O tratado do Mercosul com a UE abre as portas para um mercado que conta com mais de 700 milhões de consumidores, o que deve contribuir para elevar a competitividade das empresas brasileiras no cenário internacional. Atualmente, os países com os quais o Brasil possui acordos comerciais respondem por aproximadamente 9% das importações globais, com a inclusão da UE, esse número pode alcançar 37%.

Além da redução de tarifas, o acordo estabelece diretrizes comuns para o comércio, padrões técnicos e compras governamentais, proporcionando maior previsibilidade para as empresas. Contudo, nem todos os produtos terão suas tarifas eliminadas de imediato.

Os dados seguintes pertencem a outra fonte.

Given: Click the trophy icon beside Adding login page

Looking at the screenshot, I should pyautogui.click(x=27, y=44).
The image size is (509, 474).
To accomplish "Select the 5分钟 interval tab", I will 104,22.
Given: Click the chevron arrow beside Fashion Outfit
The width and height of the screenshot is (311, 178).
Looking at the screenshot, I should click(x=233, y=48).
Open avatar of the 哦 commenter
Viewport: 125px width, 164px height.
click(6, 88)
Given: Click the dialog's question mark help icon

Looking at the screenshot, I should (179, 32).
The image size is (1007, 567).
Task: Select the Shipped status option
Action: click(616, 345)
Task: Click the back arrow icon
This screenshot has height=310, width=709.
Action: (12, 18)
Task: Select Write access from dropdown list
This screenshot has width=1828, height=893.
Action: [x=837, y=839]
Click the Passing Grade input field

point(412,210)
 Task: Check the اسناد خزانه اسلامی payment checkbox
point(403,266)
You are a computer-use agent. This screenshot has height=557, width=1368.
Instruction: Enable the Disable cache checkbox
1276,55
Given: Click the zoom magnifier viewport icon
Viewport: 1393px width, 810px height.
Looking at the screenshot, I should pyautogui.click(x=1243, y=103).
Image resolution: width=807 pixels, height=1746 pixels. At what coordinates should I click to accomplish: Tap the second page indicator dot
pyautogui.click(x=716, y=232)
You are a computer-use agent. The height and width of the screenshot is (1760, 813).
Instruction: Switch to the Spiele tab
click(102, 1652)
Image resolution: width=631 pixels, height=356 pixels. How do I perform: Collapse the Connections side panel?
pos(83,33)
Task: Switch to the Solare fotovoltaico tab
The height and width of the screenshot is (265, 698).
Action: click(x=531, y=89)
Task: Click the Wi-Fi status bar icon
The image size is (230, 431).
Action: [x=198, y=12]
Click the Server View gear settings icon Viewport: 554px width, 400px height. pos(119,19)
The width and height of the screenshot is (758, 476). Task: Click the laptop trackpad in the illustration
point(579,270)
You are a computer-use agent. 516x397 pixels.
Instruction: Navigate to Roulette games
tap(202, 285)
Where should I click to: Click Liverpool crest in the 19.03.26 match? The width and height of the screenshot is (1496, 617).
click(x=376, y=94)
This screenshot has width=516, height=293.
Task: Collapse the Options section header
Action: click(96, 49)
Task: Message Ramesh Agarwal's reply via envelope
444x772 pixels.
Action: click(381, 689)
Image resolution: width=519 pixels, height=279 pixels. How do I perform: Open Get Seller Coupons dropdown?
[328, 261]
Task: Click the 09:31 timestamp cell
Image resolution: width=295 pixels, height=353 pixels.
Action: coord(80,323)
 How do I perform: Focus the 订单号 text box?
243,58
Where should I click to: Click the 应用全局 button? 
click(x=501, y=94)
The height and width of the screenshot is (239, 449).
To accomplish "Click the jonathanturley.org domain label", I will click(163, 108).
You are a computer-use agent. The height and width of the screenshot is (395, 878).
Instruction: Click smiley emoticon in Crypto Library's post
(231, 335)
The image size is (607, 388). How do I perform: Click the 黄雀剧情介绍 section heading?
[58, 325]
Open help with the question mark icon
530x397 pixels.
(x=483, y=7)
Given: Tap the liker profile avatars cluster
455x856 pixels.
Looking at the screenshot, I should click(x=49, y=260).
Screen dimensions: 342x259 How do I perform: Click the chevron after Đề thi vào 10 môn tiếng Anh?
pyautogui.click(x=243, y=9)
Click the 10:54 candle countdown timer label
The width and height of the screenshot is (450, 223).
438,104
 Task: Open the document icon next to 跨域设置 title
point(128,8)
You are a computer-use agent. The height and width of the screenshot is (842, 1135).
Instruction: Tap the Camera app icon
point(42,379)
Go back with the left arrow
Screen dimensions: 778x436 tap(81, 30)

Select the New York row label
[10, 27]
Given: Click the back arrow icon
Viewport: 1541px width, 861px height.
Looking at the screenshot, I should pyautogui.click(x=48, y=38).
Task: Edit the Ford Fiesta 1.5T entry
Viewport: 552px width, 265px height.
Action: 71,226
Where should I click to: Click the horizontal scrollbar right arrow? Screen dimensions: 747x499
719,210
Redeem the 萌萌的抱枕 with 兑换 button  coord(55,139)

Os setores considerados mais sensíveis deverão passar por uma redução progressiva: até 10 anos na UE, até 15 anos no Mercosul e, em alguns casos, até 30 anos.

Esse cronograma gradual tem como objetivo permitir que as economias se adaptem e protejam setores mais vulneráveis à concorrência externa. A entrada em vigor do acordo marca o início de sua aplicação prática, e detalhes operacionais, como a distribuição de cotas de exportação entre os países do Mercosul, ainda serão definidos.